▶ [Your goal]
Switch "Image resolution" to "Screenshot size" in the lines below and repeat them with everything else unchanged. Leave the pictures out of your answer.

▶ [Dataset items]
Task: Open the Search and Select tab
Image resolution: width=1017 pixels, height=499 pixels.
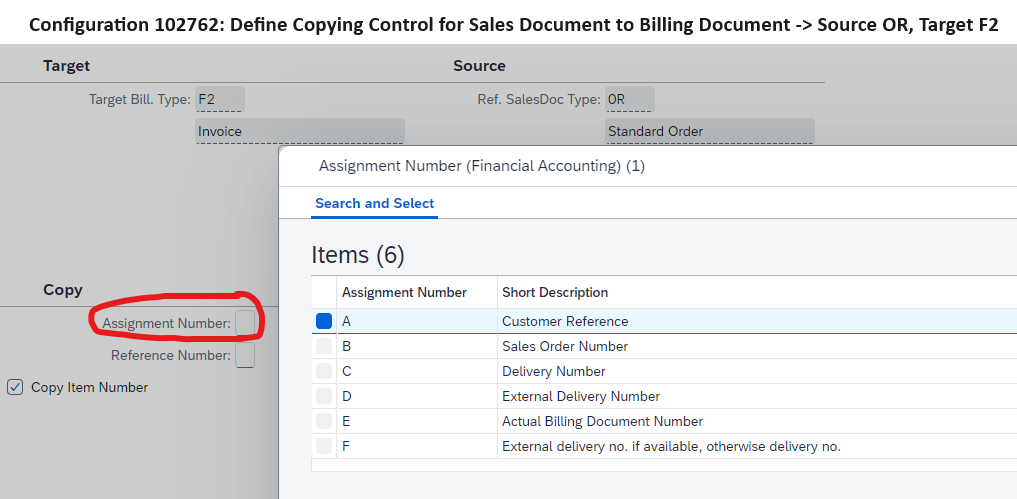Action: coord(374,203)
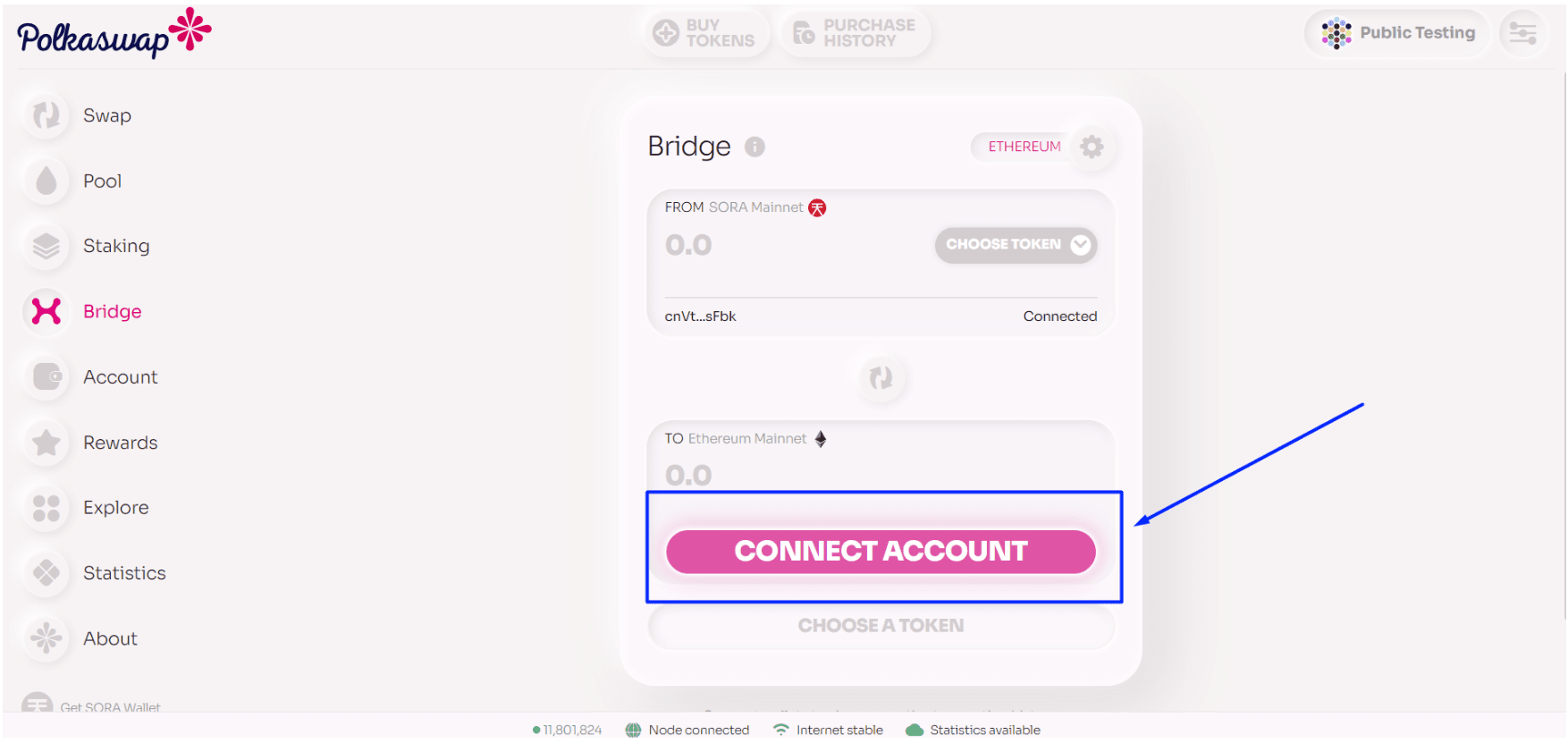Open the Ethereum network selector
The width and height of the screenshot is (1568, 743).
tap(1024, 147)
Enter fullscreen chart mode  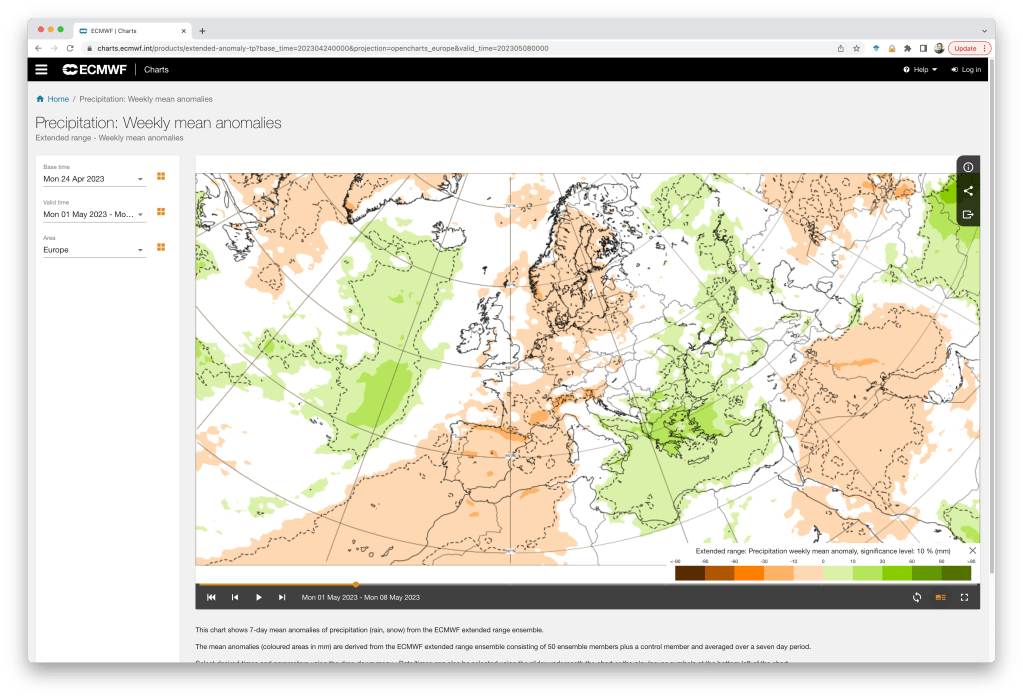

▶ [Worked answer]
Task: Open the Search and Select tab
Screenshot size: width=1017 pixels, height=499 pixels.
Action: coord(374,203)
Open the Ethereum network selector
The width and height of the screenshot is (1568, 743).
tap(1024, 147)
Enter fullscreen chart mode  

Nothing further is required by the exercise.